Your goal
With the pictures left aside, write out exactly the lines of the listing below from the line with "Task: Click return flight route progress bar" to the line with "Add a new Behavior Table with plus icon", both included, and only those.
[[ Exercise data open ]]
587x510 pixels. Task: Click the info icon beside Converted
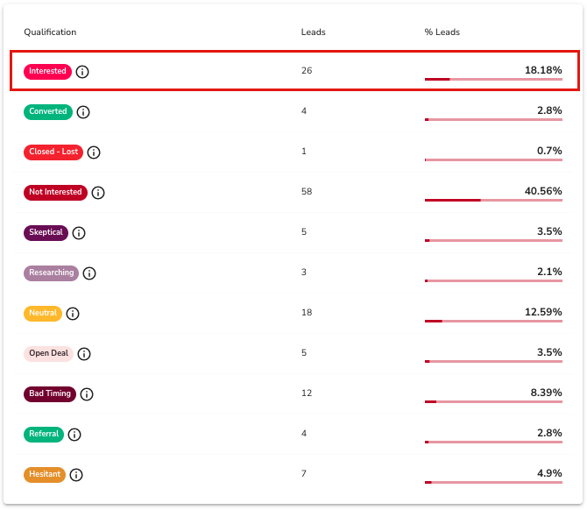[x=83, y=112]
[[ Exercise data closed ]]
[[ Exercise data open ]]
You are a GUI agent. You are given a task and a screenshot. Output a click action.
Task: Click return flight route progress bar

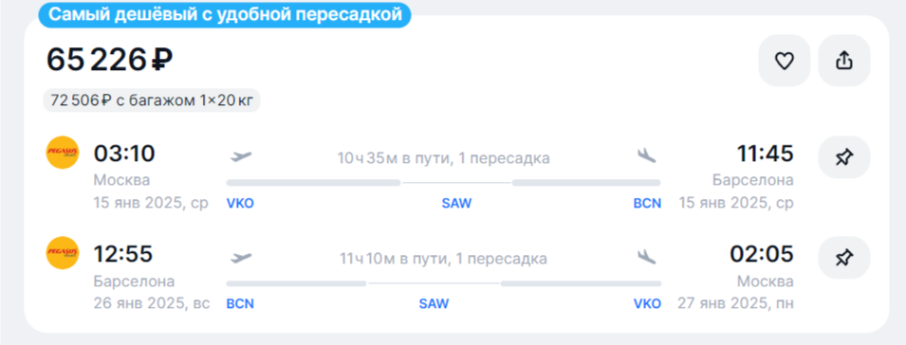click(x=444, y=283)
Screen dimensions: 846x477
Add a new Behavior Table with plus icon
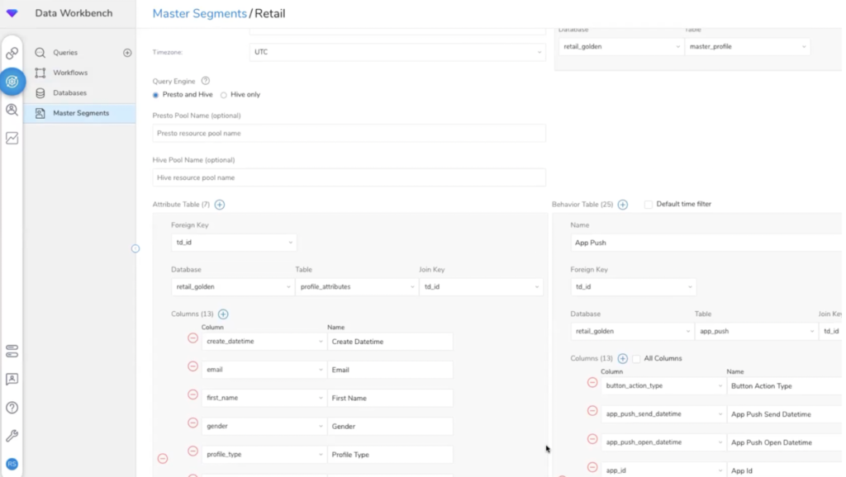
[[ Exercise data closed ]]
Task answer
Task: Click return flight route progress bar

click(x=444, y=283)
Screen dimensions: 846x477
Add a new Behavior Table with plus icon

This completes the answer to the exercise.